Charité Universitätsmedizin Berlin, Corporate Member of Freie Universität Berlin, Humboldt-Universität zu Berlin, Berlin Institute of Health, Department of Radiology, Berlin, Germany.
Department of Internal Medicine/Infectious and Respiratory Disease, Charité Universitätsmedizin Berlin, Berlin, Germany.
Int J Chron Obstruct Pulmon Dis. 2019 Jul 17;14:1583-1593. doi: 10.2147/COPD.S204007. eCollection 2019.
Quantitative analysis of CT scans has proven to be a reproducible technique, which might help to understand the pathophysiology of chronic obstructive pulmonary disease (COPD) and combined pulmonary fibrosis and emphysema. The aim of this retrospective study was to find out if the lung function of patients with COPD with Global Initiative for Chronic Obstructive Lung Disease (GOLD) stages III or IV and pulmonary emphysema is measurably influenced by high attenuation areas as a correlate of concomitant unspecific fibrotic changes of lung parenchyma.
Eighty-eight patients with COPD GOLD stage III or IV underwent CT and pulmonary function tests. Quantitative CT analysis was performed to determine low attenuation volume (LAV) and high attenuation volume (HAV), which are considered to be equivalents of fibrotic (HAV) and emphysematous (LAV) changes of lung parenchyma. Both parameters were determined for the whole lung, as well as peripheral and central lung areas only. Multivariate regression analysis was used to correlate HAV with different parameters of lung function.
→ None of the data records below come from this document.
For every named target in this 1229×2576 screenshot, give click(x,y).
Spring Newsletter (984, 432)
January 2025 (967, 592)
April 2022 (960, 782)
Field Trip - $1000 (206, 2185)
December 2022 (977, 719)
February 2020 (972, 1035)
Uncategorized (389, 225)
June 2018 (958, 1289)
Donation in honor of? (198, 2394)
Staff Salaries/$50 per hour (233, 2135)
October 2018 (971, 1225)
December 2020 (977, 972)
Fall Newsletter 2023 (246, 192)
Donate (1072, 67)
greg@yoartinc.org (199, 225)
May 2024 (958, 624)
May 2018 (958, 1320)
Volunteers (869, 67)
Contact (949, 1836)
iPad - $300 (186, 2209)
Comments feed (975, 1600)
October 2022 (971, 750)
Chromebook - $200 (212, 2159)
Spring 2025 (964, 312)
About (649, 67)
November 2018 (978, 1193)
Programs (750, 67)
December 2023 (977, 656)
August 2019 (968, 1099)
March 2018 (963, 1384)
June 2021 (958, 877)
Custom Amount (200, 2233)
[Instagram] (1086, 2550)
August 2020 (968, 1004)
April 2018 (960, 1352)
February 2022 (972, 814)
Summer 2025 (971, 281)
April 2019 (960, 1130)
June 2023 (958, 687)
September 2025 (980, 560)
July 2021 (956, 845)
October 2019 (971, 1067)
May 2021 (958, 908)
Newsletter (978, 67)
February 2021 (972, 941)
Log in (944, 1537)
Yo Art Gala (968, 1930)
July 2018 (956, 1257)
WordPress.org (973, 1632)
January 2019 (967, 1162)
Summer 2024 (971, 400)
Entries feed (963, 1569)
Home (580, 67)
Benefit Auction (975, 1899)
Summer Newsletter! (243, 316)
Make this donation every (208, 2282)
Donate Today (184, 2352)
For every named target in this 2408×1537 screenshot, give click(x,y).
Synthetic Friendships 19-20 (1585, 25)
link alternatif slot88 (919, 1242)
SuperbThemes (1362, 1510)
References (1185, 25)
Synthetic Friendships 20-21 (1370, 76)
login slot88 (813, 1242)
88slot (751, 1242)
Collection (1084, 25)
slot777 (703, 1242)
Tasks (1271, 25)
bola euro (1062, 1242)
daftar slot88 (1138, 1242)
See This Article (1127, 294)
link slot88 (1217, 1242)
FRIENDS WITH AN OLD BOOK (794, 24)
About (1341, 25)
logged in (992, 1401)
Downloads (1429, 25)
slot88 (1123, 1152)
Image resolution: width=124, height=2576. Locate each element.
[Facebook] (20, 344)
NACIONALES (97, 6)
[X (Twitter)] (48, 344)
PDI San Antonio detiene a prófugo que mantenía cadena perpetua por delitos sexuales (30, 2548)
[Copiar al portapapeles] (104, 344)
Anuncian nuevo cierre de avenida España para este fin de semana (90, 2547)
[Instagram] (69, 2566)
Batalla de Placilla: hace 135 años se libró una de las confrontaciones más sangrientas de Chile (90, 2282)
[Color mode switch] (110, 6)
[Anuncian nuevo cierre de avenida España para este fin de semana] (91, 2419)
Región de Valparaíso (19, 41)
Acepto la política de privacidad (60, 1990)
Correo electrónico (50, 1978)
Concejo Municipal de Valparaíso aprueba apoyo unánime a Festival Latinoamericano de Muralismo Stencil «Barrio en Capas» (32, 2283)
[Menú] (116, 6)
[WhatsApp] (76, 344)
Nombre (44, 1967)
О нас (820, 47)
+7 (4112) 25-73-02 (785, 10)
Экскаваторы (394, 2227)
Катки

Unlike LAV, HAV did not show significant correlation with parameters of lung function. Even in patients with a relatively high HAV of more than 10%, in contrast to HAV (=0.786) only LAV showed a significantly negative correlation with forced expiratory volume in 1 second (r=-0.309, R=0.096, =0.003). A severe decrease of DLCO% was associated with both larger HAV (=0.045) and larger LAV (=0.001). Residual volume and FVC were not influenced by LAV or HAV.
In patients with COPD GOLD stage III-IV, emphysematous changes of lung parenchyma seem to have such a strong influence on lung function, which is a possible effect of concomitant unspecific fibrosis is overwhelmed.
CT 扫描的定量分析已被证明是一种可重复的技术,它可以帮助我们了解慢性阻塞性肺疾病(COPD)和合并肺纤维化和肺气肿的病理生理学。本回顾性研究的目的是确定 COPD GOLD 分期 III 或 IV 期和肺气肿患者的肺功能是否受到高衰减区(作为肺实质非特异性纤维化改变的相关指标)的可测量影响。
88 例 COPD GOLD 分期 III 或 IV 期患者接受 CT 和肺功能检查。进行定量 CT 分析以确定低衰减体积(LAV)和高衰减体积(HAV),它们被认为是肺实质纤维化(HAV)和肺气肿(LAV)变化的等效物。这两个参数均用于整个肺、外周和中央肺区。使用多元回归分析将 HAV 与肺功能的不同参数相关联。
与 LAV 不同,HAV 与肺功能参数无显著相关性。即使在 HAV 较高(超过 10%)的患者中,与 HAV(=0.786)相比,仅 LAV 与 1 秒用力呼气量呈显著负相关(r=-0.309,R2=0.096,=0.003)。DLCO%严重下降与较大的 HAV(=0.045)和较大的 LAV(=0.001)相关。残气量和 FVC 不受 LAV 或 HAV 的影响。
在 COPD GOLD 分期 III-IV 期的患者中,肺实质的气肿性改变对肺功能的影响似乎如此强烈,以至于可能被同时存在的非特异性纤维化所掩盖。